Can a President make laws without Congressional approval (the ultimate law-making body of the US government)? In short, yes, with an Executive Order (EO). Under Article II, Section 1 of the Constitution, the President is entitled to make Executive Orders, which are legally binding guidelines for Executive Departments.

As “The Nation” notes, “Executive Orders have been used by every chief executive since the time of George Washington.” This doesn’t mean that they are popular, and many go against the wishes of Congress (which can seek to override the EO with legislation of its own).

Executive Orders have been used throughout history to enact important reforms. For example, President Harry Truman used an EO to integrate the Armed Forces. President Dwight Eisenhower used an EO to desegregate schools. President Ronald Reagan used an EO to ban the use of Federal funds for abortion, and President Bill Clinton reversed Reagan’s EO when he followed. President Obama has used an EO to create a system of American Heritage Rivers.

All Executive Orders Are Not Alike
Of course, Congress frequently opposes the use of Executive Orders in that they allow the President to take unilateral action with regard to creating law. However, not all Executive Orders are alike. Some are fairly benign, more ceremonial than life-changing. For example, an EO was used to create “National Take Your Child to Work Day.”

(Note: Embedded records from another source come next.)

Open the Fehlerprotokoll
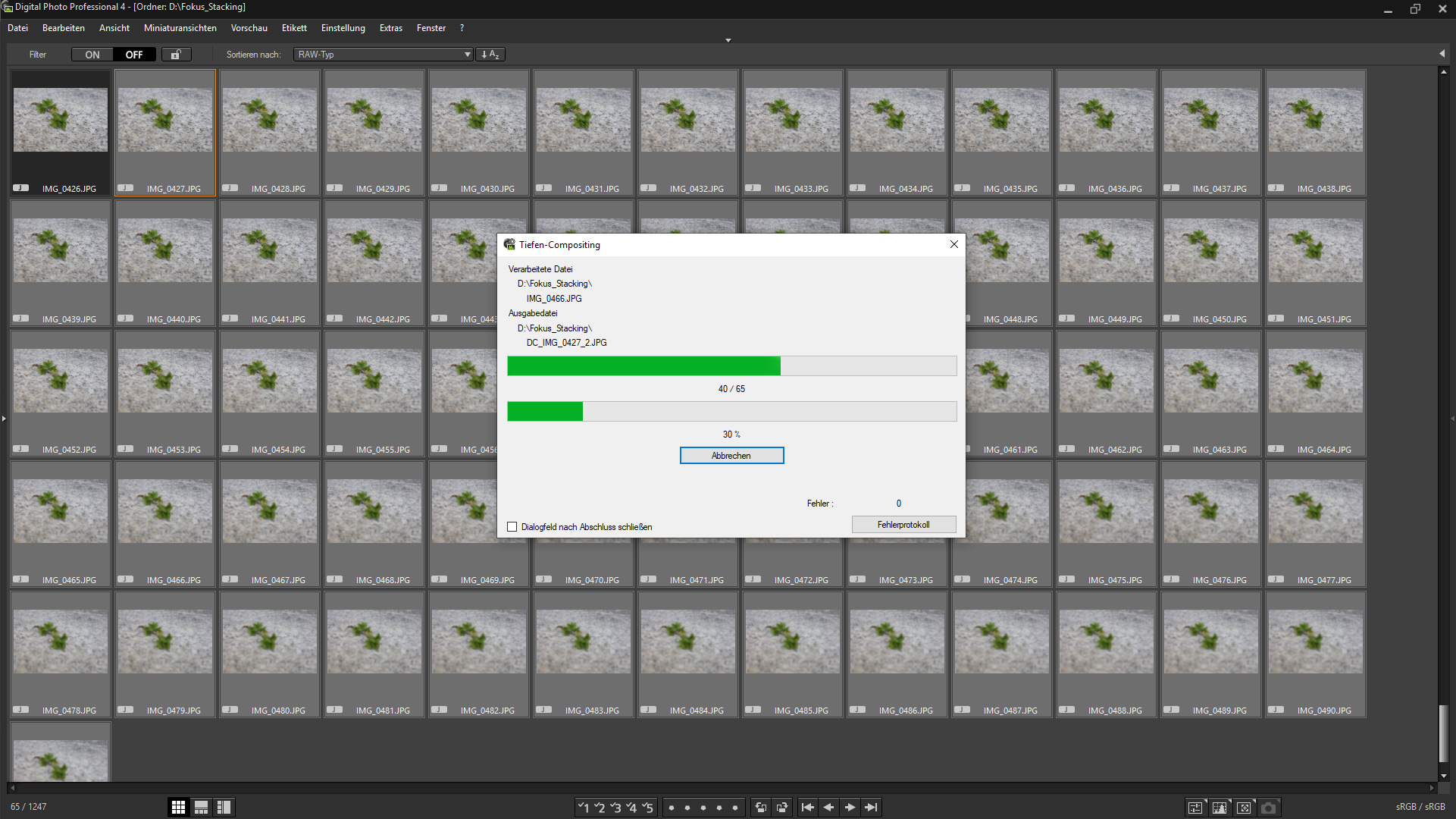The image size is (1456, 819). click(x=903, y=525)
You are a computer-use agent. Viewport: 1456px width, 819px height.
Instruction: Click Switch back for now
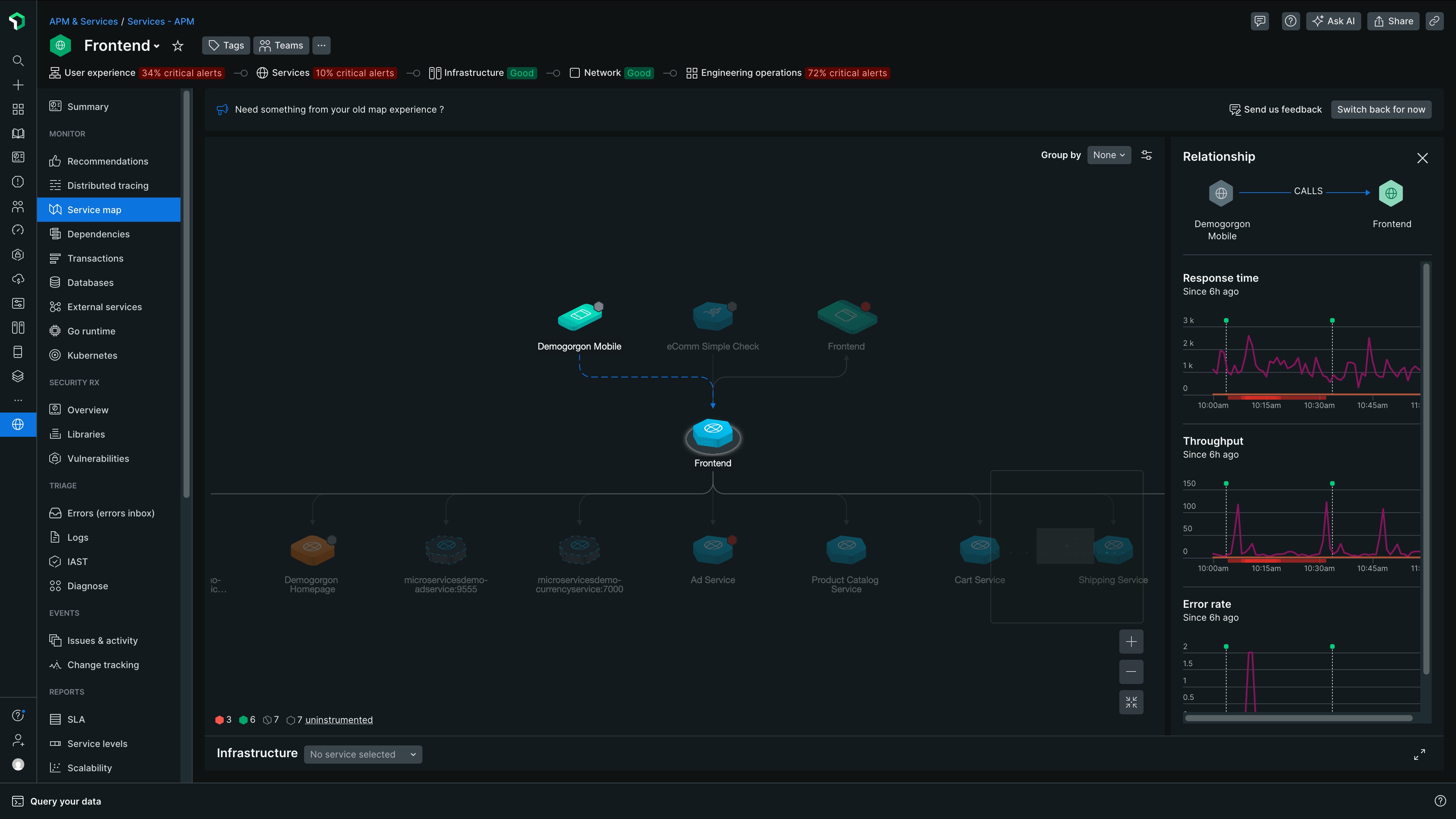(x=1381, y=109)
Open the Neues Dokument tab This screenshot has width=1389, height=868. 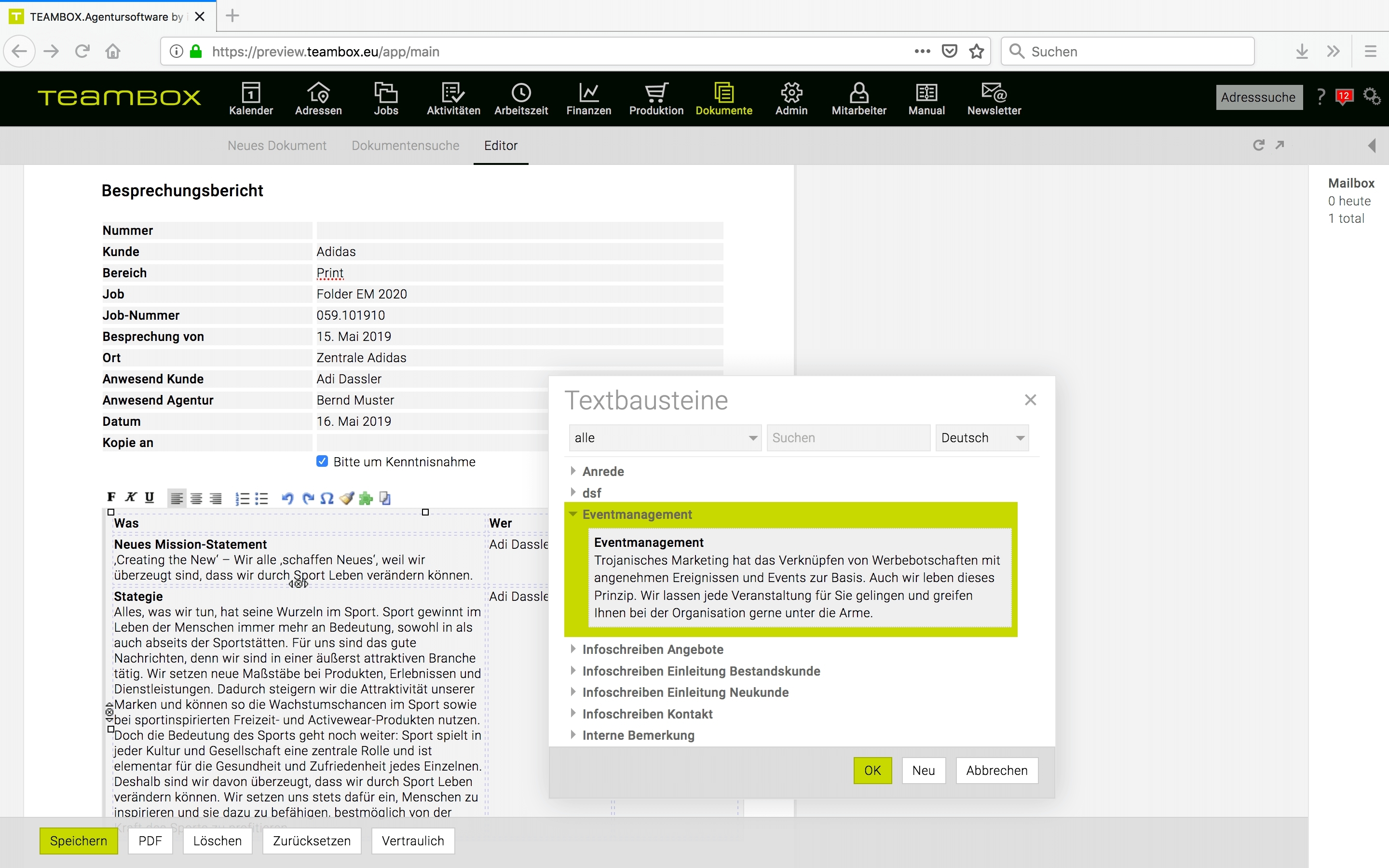(x=277, y=146)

Many deals with treaties, issues of national defense, and foreign policy. These typically do not raise the ire of Congress, as one of the President’s chief roles is as “Commander in Chief.” Frequently it serves a good purpose as well. Many Presidential Decision Directives aka National Security Directives (which are Executive Orders by another name) are not made public precisely for security purposes.

Controversial Executive Orders
Not all Executive Orders issued by the President are as well accepted by the Congress, however. Extreme examples include the suspension of habeas corpus by President Abraham Lincoln when he issued the Emancipation Proclamation by Executive Order. Another controversial use was enacted during World War II by FDR, which allowed for the internment of Japanese-Americans.

These orders can be challenged in court, and in fact, an Executive Order of President Truman that seized control of all steel mills as a tactic for settling ongoing labor issues was ruled by court to be unconstitutional. The reason cited was that nowhere in the Constitution was there the allowance for taking private property for the purpose of dealing with labor disputes.

As noted earlier, Congress can also pass legislation that overturns an Executive Order. However, the President can then veto that legislation, and a two-thirds majority would be necessary to implement any reversal.

Clearly, checks and balances are still built into the system of the US government to prevent a dictatorship from seizing hold. The majority of Executive Orders rarely come into question by the Congress, but in times of extreme animosity between the President and Congress, this facet of Presidential power is more likely to be called into question.